• **TASK DIRECTIONS**: Could you find each line of the data below that contains the word "filter" and copy those lines?

● ● ● ● ●

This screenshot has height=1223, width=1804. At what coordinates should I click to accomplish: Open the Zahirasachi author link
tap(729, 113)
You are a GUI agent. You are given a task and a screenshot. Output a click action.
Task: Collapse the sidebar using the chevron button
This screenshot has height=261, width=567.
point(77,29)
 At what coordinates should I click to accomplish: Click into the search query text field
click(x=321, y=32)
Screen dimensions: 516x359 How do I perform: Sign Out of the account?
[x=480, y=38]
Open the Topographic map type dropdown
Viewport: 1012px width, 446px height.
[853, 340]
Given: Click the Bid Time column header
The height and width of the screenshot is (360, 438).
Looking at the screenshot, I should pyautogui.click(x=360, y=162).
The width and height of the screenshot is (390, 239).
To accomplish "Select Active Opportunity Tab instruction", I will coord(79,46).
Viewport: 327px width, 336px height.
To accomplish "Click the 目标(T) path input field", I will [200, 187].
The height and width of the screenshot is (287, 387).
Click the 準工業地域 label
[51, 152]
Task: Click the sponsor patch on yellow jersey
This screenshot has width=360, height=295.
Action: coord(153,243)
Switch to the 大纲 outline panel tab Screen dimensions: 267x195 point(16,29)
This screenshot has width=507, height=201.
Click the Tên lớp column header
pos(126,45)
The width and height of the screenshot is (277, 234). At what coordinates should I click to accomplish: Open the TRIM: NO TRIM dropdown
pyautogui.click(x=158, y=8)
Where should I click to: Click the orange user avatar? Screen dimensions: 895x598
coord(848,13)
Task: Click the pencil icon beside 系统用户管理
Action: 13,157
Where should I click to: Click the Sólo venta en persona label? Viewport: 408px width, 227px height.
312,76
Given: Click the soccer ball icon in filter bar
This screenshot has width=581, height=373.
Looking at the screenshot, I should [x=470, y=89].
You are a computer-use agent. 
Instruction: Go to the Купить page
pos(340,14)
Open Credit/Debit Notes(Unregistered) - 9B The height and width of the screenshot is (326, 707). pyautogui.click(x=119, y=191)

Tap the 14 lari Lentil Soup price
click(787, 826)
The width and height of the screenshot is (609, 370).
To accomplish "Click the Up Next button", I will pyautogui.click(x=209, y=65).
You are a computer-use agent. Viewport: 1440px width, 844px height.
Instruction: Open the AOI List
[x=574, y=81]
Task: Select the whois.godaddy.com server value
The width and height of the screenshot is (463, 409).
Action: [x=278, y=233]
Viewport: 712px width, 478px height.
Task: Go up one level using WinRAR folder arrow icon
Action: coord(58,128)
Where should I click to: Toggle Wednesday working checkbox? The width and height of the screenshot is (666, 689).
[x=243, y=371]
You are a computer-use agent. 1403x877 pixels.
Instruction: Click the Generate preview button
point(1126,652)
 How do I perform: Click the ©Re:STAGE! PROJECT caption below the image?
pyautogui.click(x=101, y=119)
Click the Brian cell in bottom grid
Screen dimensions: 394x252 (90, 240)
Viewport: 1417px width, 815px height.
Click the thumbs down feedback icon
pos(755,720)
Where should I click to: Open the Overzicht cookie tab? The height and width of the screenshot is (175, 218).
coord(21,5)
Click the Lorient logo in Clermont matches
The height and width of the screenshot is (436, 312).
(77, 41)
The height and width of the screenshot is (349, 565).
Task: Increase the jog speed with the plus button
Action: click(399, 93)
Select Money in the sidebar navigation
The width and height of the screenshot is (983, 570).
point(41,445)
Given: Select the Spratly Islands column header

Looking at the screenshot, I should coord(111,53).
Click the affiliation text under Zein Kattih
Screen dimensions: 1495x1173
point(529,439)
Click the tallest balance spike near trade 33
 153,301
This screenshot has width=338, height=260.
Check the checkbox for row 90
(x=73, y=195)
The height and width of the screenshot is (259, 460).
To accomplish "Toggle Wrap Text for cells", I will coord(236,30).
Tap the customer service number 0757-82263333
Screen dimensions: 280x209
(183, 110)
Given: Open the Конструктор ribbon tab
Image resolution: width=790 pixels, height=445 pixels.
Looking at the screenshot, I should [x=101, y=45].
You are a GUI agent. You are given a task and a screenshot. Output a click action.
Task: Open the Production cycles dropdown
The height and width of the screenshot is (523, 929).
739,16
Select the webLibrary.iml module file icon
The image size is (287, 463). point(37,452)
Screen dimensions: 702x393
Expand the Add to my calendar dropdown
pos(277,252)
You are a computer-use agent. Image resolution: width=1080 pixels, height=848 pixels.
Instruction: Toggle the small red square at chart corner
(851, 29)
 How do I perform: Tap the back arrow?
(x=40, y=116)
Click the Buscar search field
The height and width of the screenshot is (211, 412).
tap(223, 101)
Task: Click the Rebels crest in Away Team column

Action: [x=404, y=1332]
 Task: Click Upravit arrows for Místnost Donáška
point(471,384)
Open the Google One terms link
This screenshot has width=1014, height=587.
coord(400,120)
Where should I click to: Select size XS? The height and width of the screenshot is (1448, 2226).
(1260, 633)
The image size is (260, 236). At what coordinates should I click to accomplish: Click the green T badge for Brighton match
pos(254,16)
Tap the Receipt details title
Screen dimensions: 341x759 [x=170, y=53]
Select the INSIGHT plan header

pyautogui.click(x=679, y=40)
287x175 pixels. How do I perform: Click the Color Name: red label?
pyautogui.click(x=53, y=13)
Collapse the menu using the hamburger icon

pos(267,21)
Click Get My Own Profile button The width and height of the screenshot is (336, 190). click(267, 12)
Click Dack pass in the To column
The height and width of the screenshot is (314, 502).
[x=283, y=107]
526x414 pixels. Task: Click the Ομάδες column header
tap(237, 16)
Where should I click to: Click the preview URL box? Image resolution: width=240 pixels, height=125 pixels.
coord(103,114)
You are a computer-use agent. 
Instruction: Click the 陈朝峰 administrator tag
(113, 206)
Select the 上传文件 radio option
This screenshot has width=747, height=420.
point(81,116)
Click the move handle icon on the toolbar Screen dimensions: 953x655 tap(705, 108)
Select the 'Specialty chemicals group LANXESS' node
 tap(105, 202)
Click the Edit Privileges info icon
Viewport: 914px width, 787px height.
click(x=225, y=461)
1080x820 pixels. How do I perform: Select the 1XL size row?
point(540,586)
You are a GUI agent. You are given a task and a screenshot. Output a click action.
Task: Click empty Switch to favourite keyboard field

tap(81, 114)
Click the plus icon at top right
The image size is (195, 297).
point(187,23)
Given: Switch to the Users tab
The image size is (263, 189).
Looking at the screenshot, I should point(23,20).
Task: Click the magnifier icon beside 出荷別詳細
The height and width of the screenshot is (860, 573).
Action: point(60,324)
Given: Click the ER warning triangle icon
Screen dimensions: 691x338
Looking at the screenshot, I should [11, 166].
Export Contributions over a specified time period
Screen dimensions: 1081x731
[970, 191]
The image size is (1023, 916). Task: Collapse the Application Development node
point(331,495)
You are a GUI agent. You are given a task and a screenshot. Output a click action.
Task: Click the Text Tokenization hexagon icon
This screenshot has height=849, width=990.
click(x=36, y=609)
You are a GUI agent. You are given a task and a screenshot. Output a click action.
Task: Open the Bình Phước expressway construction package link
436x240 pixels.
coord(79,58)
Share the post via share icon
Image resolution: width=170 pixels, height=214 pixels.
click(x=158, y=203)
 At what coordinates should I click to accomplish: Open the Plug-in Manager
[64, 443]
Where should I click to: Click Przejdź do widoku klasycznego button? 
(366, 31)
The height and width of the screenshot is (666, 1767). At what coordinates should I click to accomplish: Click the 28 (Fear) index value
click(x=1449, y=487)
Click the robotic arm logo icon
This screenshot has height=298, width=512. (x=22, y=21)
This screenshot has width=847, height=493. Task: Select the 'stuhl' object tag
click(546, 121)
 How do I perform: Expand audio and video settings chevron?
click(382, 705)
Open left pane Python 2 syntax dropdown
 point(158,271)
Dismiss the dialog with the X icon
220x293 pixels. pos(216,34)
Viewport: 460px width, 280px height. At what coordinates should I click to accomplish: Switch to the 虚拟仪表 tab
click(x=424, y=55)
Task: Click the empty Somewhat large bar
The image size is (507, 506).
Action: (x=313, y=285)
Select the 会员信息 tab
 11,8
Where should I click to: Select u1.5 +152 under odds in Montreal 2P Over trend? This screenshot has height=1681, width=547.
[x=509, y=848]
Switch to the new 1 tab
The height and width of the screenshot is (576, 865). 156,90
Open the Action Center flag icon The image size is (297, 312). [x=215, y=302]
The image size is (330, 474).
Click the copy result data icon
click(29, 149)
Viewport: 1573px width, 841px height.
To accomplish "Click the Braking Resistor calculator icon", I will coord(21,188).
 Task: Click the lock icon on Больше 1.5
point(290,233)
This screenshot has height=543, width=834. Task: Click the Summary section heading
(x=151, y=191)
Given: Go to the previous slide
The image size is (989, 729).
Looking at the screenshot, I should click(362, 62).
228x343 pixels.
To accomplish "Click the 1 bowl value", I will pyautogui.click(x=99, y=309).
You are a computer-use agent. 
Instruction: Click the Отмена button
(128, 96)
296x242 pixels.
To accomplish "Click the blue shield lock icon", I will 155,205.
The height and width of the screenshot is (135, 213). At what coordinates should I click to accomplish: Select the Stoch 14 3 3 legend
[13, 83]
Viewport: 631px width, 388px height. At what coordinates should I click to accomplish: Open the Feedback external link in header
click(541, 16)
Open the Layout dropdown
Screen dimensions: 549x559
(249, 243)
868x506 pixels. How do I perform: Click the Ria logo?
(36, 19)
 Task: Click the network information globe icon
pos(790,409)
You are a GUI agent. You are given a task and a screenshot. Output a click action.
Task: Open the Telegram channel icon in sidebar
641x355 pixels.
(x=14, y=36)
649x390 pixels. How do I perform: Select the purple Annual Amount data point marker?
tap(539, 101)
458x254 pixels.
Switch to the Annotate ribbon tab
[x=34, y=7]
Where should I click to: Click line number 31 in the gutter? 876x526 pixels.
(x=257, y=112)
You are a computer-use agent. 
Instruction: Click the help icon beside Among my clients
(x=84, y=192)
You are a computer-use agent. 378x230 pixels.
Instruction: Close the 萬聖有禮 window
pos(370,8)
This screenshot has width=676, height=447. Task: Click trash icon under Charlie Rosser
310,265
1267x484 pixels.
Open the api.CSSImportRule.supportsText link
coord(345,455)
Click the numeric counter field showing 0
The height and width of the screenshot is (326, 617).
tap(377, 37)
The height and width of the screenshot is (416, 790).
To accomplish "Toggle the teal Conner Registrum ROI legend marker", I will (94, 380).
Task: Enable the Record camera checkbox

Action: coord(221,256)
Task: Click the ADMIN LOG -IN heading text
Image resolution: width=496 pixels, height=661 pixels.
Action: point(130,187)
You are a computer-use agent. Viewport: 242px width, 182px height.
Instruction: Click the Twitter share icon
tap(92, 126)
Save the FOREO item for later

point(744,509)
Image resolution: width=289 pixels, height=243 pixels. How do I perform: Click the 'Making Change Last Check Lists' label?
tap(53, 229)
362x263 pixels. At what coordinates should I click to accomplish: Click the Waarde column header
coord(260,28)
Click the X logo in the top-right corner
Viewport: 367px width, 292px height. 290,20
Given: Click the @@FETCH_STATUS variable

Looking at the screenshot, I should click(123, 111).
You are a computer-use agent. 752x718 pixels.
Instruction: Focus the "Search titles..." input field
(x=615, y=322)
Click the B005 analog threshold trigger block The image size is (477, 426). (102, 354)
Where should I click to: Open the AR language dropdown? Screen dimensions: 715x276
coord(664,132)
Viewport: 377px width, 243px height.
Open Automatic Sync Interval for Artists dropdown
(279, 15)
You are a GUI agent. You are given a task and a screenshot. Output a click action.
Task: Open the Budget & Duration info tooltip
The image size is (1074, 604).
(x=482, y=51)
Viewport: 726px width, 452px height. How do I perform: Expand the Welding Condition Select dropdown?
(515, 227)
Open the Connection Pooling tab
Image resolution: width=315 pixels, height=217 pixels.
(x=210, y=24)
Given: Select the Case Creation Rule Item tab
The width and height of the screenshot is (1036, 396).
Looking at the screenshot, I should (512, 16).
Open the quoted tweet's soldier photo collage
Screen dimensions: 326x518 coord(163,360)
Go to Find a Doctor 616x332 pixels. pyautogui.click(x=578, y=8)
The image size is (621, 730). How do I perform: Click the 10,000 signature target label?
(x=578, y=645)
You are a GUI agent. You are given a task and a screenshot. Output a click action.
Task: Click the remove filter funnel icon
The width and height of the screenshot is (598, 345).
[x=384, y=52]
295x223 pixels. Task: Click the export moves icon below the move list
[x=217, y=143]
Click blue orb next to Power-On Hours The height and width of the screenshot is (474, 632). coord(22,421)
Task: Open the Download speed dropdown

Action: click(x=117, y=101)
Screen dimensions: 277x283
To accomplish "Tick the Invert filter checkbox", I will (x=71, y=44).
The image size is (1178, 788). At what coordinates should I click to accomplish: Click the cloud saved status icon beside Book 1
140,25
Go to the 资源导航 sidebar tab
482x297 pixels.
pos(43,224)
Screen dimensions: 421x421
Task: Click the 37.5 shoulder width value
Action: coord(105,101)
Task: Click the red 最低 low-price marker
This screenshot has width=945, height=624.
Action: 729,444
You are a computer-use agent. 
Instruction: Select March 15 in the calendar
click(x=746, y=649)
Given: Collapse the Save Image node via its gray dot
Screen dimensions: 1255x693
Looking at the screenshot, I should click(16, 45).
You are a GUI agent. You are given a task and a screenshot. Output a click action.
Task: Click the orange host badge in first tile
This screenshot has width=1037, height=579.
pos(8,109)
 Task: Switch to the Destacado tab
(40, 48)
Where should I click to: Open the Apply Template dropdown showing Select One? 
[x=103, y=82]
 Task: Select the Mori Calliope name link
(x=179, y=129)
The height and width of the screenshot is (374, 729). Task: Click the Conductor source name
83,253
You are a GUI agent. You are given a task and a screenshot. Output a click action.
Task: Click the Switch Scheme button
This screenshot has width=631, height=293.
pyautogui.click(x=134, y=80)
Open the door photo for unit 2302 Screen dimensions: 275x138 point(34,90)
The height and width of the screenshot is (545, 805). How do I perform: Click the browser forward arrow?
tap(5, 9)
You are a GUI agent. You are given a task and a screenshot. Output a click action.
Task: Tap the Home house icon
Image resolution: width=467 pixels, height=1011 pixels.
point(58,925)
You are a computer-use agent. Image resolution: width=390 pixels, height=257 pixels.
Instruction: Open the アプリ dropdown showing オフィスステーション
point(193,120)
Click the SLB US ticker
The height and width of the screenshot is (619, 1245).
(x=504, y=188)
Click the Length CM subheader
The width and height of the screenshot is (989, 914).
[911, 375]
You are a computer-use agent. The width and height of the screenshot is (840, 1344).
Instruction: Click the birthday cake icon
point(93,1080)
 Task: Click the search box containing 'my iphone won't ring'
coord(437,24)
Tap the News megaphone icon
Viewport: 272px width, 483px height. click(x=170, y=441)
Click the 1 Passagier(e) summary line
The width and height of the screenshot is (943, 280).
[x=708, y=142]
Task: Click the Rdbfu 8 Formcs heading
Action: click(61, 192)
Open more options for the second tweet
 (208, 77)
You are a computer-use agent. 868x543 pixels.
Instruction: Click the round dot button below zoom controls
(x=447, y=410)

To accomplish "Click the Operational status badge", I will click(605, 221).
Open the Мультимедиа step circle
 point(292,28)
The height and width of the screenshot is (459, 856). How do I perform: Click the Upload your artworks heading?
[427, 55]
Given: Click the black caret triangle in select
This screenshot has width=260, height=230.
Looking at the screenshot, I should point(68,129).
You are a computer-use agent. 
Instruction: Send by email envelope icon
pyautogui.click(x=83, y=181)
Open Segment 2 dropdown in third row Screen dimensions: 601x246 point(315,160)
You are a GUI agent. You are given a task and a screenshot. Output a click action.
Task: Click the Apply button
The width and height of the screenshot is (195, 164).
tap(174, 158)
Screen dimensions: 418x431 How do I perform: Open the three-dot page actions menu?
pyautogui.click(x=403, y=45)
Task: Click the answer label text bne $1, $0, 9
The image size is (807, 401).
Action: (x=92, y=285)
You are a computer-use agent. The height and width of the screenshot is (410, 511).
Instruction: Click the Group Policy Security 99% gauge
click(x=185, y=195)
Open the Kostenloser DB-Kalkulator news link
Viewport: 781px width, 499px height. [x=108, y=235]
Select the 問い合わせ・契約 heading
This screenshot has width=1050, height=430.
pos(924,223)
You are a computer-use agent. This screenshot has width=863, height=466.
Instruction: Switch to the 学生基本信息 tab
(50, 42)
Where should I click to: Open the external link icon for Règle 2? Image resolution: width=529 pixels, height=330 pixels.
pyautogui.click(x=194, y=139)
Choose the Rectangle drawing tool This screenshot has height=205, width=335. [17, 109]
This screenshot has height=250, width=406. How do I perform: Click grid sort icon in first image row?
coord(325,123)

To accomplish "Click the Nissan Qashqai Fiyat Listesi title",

● ● ● ● ●

• **FINISHED EXERCISE**:
Given: Click the soccer ball icon in filter bar
Task: Click the remove filter funnel icon
To accomplish "Tick the Invert filter checkbox", I will (x=71, y=44).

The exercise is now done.